Jury finds Ed Sheeran didn't plagiarize Marvin Gaye's 'Let's Get It On' for his
The heirs of Ed Townsend, the cocomposer of Gaye's "Let's Get It On" accused Sheeran of stealing bits of the 1973 classic for "Thinking Out Loud."
- A jury found Ed Sheeran's hit "Thinking Out Loud" doesn't infringe on the copyright of "Let's Get It On."
- A Manhattan jury returned the verdict around 1 p.m.
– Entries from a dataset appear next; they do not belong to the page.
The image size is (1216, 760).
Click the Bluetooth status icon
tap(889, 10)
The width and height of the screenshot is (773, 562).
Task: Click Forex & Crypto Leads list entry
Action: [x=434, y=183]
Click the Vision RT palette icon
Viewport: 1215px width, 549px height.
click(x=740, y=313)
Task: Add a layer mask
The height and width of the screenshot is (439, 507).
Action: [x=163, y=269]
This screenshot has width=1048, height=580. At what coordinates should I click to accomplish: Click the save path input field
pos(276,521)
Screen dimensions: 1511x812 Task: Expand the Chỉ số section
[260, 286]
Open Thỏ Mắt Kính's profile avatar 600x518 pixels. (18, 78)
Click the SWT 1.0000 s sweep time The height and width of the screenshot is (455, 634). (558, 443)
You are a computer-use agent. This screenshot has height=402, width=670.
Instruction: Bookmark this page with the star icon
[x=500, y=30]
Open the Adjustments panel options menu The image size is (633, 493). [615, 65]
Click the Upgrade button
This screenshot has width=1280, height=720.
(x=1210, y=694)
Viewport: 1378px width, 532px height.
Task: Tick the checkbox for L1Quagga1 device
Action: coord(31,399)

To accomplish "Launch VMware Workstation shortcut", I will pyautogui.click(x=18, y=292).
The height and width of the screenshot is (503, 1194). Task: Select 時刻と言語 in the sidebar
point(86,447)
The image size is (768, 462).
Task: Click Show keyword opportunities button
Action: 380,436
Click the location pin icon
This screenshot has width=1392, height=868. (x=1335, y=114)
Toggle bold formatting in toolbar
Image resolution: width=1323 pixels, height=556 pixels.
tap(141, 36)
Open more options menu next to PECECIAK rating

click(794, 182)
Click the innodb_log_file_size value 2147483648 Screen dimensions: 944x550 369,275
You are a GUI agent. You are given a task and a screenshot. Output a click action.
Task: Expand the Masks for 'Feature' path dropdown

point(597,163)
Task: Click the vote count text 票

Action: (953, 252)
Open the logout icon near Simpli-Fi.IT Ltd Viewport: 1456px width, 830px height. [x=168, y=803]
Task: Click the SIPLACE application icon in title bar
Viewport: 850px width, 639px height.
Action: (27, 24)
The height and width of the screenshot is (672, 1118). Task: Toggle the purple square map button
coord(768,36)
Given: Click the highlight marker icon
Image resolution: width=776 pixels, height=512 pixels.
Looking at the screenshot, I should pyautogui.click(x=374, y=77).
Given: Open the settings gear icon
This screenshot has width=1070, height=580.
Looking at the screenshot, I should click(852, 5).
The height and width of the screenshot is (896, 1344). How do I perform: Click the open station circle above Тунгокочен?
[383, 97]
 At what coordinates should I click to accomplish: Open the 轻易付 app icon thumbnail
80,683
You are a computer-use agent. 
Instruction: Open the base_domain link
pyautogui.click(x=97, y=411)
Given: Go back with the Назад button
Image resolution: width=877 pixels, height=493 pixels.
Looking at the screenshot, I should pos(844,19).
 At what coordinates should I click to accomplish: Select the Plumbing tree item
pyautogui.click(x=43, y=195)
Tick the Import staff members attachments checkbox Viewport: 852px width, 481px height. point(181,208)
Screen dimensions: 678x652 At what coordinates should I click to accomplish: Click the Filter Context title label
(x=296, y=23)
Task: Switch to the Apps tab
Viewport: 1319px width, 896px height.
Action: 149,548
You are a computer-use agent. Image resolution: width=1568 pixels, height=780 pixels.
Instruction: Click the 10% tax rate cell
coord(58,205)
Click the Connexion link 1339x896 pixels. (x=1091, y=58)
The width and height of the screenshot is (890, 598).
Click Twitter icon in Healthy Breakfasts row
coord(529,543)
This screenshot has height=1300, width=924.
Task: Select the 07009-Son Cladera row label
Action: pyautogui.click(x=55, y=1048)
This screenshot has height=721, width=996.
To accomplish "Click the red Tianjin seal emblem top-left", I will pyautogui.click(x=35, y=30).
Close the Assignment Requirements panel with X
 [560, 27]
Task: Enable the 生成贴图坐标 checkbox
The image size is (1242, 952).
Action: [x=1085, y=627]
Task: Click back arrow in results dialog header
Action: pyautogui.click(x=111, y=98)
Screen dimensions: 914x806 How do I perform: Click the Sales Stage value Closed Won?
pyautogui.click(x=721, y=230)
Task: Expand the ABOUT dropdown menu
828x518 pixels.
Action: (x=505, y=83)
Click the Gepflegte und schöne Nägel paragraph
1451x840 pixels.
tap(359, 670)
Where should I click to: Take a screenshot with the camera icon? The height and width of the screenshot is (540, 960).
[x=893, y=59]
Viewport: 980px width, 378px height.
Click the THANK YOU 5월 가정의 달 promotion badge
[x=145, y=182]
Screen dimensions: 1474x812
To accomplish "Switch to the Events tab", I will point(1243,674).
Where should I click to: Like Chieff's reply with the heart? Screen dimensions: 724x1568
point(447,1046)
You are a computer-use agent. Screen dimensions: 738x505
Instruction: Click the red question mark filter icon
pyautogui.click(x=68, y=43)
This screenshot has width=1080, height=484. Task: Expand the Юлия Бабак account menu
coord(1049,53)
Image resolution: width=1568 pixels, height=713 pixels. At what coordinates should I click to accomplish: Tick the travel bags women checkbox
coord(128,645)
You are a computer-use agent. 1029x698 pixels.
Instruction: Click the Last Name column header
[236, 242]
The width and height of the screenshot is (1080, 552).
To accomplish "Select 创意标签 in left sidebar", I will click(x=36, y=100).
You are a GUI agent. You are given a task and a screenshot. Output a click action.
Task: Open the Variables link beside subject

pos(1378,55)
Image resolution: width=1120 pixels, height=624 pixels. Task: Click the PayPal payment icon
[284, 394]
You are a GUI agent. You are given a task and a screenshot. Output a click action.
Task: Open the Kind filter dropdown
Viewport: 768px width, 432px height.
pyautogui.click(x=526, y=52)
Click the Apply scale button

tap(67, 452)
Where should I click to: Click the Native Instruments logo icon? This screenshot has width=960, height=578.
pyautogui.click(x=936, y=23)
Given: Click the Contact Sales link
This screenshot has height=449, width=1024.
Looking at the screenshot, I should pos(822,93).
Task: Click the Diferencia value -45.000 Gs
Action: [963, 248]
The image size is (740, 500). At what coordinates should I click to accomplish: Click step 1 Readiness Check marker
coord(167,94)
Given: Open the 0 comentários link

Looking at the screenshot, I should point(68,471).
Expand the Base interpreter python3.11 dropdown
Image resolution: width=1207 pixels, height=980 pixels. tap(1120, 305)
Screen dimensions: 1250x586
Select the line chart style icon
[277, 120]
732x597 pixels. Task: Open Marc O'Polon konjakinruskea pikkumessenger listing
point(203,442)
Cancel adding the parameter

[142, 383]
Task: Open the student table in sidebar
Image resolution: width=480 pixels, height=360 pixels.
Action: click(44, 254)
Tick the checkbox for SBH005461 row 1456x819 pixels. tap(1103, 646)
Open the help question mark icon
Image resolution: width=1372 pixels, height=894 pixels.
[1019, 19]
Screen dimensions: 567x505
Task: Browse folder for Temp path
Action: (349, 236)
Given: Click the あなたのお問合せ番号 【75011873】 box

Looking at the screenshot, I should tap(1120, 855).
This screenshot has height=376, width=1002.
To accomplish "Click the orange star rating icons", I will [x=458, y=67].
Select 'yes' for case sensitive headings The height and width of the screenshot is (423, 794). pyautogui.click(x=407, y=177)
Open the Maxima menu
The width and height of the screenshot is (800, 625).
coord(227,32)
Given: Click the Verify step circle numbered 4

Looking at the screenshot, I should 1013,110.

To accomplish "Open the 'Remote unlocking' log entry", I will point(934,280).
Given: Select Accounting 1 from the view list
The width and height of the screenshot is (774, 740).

Thursday.
- Sheeran denied stealing the melody and "harmonic rhythm" from Marvin Gaye's 1973 soul classic.
A jury in Manhattan on Friday found that Ed Sheeran did not plagiarize Marvin Gaye's 1973 soul classic, "Let's Get It On," when he wrote his own hit, "Thinking Out Loud," forty years later.
The heirs of Ed Townsend, the co-composer of Gaye's hit, had accused Sheeran in a federal lawsuit of stealing a four-chord progression and the general shape of some melodies from the song.
"I am just a guy with a guitar who loves writing music for people to enjoy," Sheeran told reporters in a statement after his victory.
"I am not and will never allow myself to be a piggy bank for anyone to shake."
—Laura Italiano (@Italiano_Laura) May 4, 2023
Townsend's family — including his daughter Kathryn Townsend-Griffin, his sister Helen McDonald, and the estate of his late wife, Cherrigale — first filed the lawsuit in 2017. They wanted to prevent Sheeran from ever performing "Thinking Out Loud" again, as well as money damages estimated to be in the millions.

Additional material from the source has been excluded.